Constexpr Pointer Value

How to set a constexpr pointer to a physical Address

Use this instead:

static uint16_t * const T30_CAL = reinterpret_cast<uint16_t *>(0x1FFFF7B8u);

GCC will store T30_CAL in flash on an ARM target, not RAM. The point is that the 'const' must come after the '*' because it is T30_CAL that is const, not what T30_CAL points to.

How to define a pointer pointing to a constexpr variable?

A constexpr object is an object just like any other. The fact that its value is computed at compile time does not alter this.

Often, the compiler will seek to avoid actually emitting code to create const values and objects if it knows that they will never be needed , for example when objects are static const.

By taking the address of an object, whether constexpr, static const or an auto variable, the compiler is forced to actually create the object.

So:

constexpr int i = 5;    // need not be actually created

const int* pi = &i;     // but now it must be, because we took its address

constexpr const int* pi2 = &i;  // constexpr pointer to const object - we took its address so it must exist

const void emit(int);

int main()
{
  emit(i);
  emit(*pi);
  emit(*pi2);
}

results in:

main:
        subq    $8, %rsp
        movl    $5, %edi         <-- compiler knows it's a fixed value
        call    emit(int)

        movq    pi(%rip), %rax   <-- compiler dereferences the pointer
        movl    (%rax), %edi
        call    emit(int)

        movl    $5, %edi      <-- compiler knows it's a fixed value
        call    emit(int)

        xorl    %eax, %eax
        addq    $8, %rsp
        ret
pi:
        .quad   i
i:
        .long   5

Constexpr pointer value

As Luc Danton notes, your attempts are blocked by the rules in [expr.const]/2 which say that various expressions are not allowed in core constant expressions, including:

-- a reinterpret_cast
-- an operation that would have undefined behavior [Note: including [...] certain pointer arithmetic [...] -- end note]

The first bullet rules out your first example. The second example is ruled out by the first bullet above, plus the rule from [expr.cast]/4 that:

The conversions performed by [...] a reinterpret_cast [...] can be performed using the cast notation of explicit type conversion. The same semantic restrictions and behaviors apply.

The second bullet was added by WG21 core issue 1313, and clarifies that pointer arithmetic on a null pointer is not permitted in a constant expression. This rules out your third example.

Even if these restrictions did not apply to core constant expressions, it would still not be possible to initialize a constexpr pointer with a value produced by casting an integer, since a constexpr pointer variable must be initialized by an address constant expression, which, by [expr.const]/3, must evaluate to

the address of an object with static storage duration, the address of a function, or a null pointer value.

An integer cast to pointer type is none of these.

g++ does not yet strictly enforce these rules, but its recent releases have been getting closer to them, so we should assume that it will eventually fully implement them.
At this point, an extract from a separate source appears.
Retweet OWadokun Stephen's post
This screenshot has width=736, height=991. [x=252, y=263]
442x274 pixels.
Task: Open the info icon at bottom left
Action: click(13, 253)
If your goal is to declare a variable for which static initialization is performed, you can simply drop the constexpr -- both clang and g++ will emit a static initializer for this expression. If you need this expression to be part of a constant expression for some reason, you have two choices:

• Restructure your code so that an intptr_t is passed around instead of a pointer, and cast it to pointer type when you need to (outside of a constant expression), or
• Use __builtin_constant_p((int*)0xFF) ? (int*)0xFF : (int*)0xFF. This exact form of expression (with __builtin_constant_p on the left-hand-side of a conditional operator) disables strict constant expression checking in the arms of the conditional operator, and is a little-known, but documented, non-portable GNU extension supported by both gcc and clang.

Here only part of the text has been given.